'Le Tout Nouveau Testament' de Jaco van Dormael (7/10)
Dieu existe. Il habite à Bruxelles. Il est odieux avec sa femme et sa fille. On a beaucoup parlé de son fils, mais très peu de sa fille. Sa fille c’est moi. Je m’appelle Ea et j’ai dix ans. Pour me venger j’ai balancé par SMS les dates de décès de tout le monde…
Après un ‘Mr Nobody’ ambitieux mais pas toujours maîtrisé, le rare Jaco van Dormael nous revient avec une production alléchante et une brochette d’acteurs qui promet beaucoup.
‘Le Tout Nouveau Testament’ entend réécrire la ‘mythologie chrétienne’ dans une comédie que l’on sait par avance irrévérencieuse et un peu provocatrice et force est de constater que le réalisateur a parfaitement réussi son coup.
Foisonnant d’idées et de trouvailles scénaristiques et visuelles, ‘Le Tout Nouveau Testament’ se dresse fièrement en digne successeur de ‘Amélie Poulain’ mais sans la saveur parisienne que Jean-Pierre Jeunet insufflait à son film. Van Dormael réalise un film profondément ancré dans la culture belge : à la fois léger, surréaliste, grave aussi, ‘Le Tout Nouveau Testament’ est un film attachant car très humain. Le réalisateur, tel un Dieu miséricordieux, observe ses personnages, bons ou mauvais, avec un œil tendre et complice et fait ressortir leur humanité avec finesse.
Si le film se résume finalement à une histoire assez simple, Van Dormael l’enrichit intelligemment avec des vignettes croustillantes et pétillantes qui en font une œuvre beaucoup plus ambitieuse qu’il n’y paraît.
Loin d’être un pamphlet anticlérical pur et dur (Dieu est le ‘méchant’ de l’histoire), le film veut avant tout revenir à l’échelle humaine et à des valeurs finalement assez chrétiennes, ce qui dénote beaucoup de finesse et de complexité dans le propos.
Toujours inventif, le film fait sourire, choque parfois, et Van Dormael assume les grands écarts émotionnels provoqués au spectateur avec un aplomb incroyable.
Riche, le film l’est assurément en abordant avec sérieux et légèreté beaucoup de thématiques sans pour autant se perdre dans toutes les directions, soutenu par des comédiens excellents, des plus expérimentés aux plus jeunes.
On sent un plaisir communicatif à faire du cinéma, à casser l’image de la mythique Deneuve, à tordre la bonne morale sans méchanceté.
Dès lors, il est dommage de constater que ce bouillonnement d’idées et de thématiques se ralentit un peu au dernier tiers du film.
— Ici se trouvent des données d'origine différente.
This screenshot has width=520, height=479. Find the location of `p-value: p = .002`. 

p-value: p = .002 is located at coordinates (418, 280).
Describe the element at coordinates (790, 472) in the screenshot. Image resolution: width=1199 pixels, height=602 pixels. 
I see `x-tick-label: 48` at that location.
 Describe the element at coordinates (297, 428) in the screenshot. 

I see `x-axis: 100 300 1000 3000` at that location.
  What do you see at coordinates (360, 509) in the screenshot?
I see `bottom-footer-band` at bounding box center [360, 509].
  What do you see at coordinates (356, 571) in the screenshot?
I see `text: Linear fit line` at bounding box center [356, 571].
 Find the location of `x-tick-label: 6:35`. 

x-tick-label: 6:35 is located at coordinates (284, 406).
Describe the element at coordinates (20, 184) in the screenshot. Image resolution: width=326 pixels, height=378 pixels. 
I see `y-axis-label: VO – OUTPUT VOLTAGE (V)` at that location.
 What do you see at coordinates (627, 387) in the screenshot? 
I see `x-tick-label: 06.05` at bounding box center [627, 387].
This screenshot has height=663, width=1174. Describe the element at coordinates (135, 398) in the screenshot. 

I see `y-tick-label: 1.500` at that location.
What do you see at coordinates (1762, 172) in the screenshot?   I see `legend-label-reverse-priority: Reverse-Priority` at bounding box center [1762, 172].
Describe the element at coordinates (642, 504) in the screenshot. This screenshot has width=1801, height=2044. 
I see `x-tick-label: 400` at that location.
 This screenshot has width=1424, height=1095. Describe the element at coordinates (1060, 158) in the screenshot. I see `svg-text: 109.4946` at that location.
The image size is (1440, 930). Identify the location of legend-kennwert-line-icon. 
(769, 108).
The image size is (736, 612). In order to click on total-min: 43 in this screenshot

L’histoire se résumant pour l’essentiel à la découverte de six apôtres, le scénario devient assez vite répétitif, passant d’un personnage à l’autre, malgré les efforts louables du réalisateur pour instiller de la nouveauté, grâce à ces encarts humoristiques qui cassent un peu le fil conducteur du récit.
Par conséquent, le film perd un peu de sa force sur la durée. Se terminant dans un kitsch assumé mais visuellement très laid, ‘Le Tout Nouveau Testament’ passe un peu vite à la trappe ses idées de départ et bâcle son épilogue.
Qu’importe, le plaisir est bel et bien là et le film, même s’il est loin d’être parfait, est un très beau concentré du savoir-faire de son réalisateur.